> [WHAT THE EXERCISE ASKS] The answer is a stretch of the material below, returned exactly: the line containing "Open the 脚本配置", the line containing "Given: Click the Gravity Captcha form heading", and all lines between.

> [DATA EXTRACTS]
Segment Open
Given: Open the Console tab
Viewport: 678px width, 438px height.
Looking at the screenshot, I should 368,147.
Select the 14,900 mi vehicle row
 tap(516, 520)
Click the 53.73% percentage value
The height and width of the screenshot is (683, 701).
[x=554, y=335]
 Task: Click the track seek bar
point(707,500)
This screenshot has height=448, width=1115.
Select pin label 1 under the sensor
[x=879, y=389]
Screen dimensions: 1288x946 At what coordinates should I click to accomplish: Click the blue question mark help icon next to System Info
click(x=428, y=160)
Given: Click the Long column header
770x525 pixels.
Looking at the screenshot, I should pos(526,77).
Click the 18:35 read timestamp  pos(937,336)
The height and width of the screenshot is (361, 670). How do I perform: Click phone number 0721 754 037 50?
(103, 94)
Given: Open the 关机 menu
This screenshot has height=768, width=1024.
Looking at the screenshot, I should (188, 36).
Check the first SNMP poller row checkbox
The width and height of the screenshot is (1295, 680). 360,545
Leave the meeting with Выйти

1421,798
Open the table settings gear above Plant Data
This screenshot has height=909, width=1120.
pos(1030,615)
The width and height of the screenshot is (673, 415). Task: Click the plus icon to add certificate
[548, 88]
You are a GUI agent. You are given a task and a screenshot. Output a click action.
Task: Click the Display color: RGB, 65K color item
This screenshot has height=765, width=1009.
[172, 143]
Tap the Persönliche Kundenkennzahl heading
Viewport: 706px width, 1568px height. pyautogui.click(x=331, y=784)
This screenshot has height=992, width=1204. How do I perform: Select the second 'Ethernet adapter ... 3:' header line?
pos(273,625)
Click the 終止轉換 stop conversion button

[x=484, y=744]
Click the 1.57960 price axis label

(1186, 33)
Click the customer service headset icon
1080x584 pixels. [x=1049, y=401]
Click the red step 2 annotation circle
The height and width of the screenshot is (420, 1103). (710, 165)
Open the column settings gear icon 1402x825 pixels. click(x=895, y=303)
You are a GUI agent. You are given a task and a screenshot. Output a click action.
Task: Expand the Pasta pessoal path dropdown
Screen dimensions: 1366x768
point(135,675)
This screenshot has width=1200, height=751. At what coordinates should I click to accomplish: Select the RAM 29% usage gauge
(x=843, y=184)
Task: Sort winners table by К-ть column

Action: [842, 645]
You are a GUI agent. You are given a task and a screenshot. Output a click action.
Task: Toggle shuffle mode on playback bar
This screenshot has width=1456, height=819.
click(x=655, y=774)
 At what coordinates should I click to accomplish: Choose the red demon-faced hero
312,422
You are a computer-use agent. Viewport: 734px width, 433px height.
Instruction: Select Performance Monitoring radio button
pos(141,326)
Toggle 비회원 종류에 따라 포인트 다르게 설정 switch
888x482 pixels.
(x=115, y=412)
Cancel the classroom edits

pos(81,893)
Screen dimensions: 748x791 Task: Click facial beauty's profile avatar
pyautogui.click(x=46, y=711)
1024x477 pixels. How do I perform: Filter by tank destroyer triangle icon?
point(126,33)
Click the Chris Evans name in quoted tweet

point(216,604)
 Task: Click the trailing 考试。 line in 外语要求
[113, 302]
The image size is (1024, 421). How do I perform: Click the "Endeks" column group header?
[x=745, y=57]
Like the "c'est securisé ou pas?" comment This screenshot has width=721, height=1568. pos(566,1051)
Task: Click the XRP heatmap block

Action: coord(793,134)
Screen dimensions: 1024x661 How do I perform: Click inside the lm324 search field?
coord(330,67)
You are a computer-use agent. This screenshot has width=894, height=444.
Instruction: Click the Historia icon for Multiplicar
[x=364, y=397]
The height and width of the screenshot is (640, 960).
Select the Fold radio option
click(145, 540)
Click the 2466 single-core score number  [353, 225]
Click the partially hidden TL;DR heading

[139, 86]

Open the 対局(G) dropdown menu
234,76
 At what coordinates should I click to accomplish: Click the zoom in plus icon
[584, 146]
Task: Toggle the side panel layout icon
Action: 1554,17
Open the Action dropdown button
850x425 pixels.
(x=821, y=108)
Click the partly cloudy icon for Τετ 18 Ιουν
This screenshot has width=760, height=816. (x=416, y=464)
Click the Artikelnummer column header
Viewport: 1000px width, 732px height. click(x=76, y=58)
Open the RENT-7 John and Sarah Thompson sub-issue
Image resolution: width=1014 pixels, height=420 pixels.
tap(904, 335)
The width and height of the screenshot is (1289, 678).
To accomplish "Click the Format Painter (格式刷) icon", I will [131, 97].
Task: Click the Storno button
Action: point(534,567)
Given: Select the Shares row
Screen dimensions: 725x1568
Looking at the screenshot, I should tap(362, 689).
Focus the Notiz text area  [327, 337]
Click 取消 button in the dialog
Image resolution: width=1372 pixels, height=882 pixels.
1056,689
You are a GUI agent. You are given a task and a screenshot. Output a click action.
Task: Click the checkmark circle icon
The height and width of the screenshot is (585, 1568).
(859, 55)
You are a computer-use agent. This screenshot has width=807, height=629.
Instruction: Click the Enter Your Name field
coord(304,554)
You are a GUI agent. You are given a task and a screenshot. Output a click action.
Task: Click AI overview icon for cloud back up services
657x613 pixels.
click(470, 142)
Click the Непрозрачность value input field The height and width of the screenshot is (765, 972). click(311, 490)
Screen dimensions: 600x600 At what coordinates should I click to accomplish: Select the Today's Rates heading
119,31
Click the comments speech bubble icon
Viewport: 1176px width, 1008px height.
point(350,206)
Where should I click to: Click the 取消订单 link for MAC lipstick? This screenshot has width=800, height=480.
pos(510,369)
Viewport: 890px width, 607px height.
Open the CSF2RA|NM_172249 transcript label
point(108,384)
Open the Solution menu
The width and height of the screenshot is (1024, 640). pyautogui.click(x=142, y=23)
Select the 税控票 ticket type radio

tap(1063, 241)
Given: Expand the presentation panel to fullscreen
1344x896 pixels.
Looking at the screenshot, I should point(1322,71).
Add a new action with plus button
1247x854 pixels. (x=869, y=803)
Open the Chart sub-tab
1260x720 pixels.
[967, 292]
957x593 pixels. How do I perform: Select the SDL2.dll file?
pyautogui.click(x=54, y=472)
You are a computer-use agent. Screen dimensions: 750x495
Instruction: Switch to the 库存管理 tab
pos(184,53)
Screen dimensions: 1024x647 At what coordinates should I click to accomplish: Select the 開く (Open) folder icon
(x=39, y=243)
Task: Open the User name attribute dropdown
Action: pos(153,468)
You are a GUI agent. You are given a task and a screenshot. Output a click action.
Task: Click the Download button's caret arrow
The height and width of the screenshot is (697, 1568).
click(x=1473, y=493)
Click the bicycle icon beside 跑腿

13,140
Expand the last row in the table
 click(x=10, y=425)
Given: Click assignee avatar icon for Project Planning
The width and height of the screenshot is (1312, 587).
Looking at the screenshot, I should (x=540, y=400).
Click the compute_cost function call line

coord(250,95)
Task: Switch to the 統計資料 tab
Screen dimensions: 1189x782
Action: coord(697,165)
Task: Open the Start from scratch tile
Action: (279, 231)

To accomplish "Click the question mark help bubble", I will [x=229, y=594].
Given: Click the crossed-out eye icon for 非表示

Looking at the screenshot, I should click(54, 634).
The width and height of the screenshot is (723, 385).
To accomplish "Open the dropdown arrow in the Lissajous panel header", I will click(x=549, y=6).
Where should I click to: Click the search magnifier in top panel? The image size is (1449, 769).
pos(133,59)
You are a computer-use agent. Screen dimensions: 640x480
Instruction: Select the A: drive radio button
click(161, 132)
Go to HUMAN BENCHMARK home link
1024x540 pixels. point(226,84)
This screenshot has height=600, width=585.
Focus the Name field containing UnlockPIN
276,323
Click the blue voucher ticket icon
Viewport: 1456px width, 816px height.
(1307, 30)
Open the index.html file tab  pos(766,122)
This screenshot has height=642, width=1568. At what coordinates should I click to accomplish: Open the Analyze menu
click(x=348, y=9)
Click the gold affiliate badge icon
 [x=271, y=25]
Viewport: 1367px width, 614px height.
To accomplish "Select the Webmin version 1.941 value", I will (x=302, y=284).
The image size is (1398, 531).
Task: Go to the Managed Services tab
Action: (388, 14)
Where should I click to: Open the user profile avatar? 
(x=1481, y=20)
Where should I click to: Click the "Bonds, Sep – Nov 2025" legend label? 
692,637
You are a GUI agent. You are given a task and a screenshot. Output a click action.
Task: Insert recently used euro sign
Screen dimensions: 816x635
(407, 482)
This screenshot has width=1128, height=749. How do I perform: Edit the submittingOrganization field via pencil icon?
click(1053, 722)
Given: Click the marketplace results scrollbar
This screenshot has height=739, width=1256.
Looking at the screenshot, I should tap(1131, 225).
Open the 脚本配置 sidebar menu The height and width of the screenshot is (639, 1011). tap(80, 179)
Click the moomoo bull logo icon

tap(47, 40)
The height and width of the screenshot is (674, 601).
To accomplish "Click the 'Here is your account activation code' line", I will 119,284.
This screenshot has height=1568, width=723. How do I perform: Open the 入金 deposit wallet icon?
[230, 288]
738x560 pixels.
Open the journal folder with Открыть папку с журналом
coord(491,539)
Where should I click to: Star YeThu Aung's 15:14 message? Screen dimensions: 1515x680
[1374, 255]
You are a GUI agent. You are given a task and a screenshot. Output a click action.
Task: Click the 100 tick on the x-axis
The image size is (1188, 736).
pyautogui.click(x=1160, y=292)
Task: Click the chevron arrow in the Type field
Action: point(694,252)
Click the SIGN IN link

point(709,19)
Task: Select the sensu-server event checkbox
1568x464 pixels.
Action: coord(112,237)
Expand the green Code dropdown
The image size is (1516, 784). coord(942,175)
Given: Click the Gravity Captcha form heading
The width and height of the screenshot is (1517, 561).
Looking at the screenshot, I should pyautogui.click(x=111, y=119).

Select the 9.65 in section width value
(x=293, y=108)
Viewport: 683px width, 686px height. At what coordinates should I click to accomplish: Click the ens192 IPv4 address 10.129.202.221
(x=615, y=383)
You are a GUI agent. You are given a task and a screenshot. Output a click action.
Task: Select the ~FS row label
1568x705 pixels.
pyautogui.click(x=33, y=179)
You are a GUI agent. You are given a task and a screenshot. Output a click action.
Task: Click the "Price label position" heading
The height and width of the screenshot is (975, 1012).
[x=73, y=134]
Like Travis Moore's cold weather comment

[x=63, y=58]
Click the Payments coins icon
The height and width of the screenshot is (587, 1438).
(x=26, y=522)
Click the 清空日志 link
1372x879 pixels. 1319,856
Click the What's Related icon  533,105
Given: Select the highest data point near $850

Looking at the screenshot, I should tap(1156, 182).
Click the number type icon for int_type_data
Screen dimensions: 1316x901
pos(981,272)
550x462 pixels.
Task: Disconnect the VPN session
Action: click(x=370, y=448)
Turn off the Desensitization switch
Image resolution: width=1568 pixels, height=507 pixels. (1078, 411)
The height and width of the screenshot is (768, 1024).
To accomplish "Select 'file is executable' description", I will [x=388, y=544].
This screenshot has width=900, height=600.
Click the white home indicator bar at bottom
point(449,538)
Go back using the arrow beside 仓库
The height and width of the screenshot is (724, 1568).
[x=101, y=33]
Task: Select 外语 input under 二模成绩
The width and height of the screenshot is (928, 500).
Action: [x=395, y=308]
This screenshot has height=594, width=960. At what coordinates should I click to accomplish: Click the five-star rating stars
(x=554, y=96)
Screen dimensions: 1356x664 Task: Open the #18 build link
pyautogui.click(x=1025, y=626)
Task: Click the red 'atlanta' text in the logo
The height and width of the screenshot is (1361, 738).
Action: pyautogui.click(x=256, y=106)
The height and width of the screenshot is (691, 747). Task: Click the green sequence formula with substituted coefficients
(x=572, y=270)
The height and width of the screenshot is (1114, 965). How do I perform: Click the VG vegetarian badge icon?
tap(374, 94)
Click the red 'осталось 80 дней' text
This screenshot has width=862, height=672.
Segment Closed
> [SOLUTION FOR THIS EXERCISE]
Open the 脚本配置 sidebar menu The height and width of the screenshot is (639, 1011). tap(80, 179)
Click the moomoo bull logo icon

tap(47, 40)
The height and width of the screenshot is (674, 601).
To accomplish "Click the 'Here is your account activation code' line", I will 119,284.
This screenshot has height=1568, width=723. How do I perform: Open the 入金 deposit wallet icon?
[230, 288]
738x560 pixels.
Open the journal folder with Открыть папку с журналом
coord(491,539)
Where should I click to: Star YeThu Aung's 15:14 message? Screen dimensions: 1515x680
[1374, 255]
You are a GUI agent. You are given a task and a screenshot. Output a click action.
Task: Click the 100 tick on the x-axis
The image size is (1188, 736).
pyautogui.click(x=1160, y=292)
Task: Click the chevron arrow in the Type field
Action: point(694,252)
Click the SIGN IN link

point(709,19)
Task: Select the sensu-server event checkbox
1568x464 pixels.
Action: coord(112,237)
Expand the green Code dropdown
The image size is (1516, 784). coord(942,175)
Given: Click the Gravity Captcha form heading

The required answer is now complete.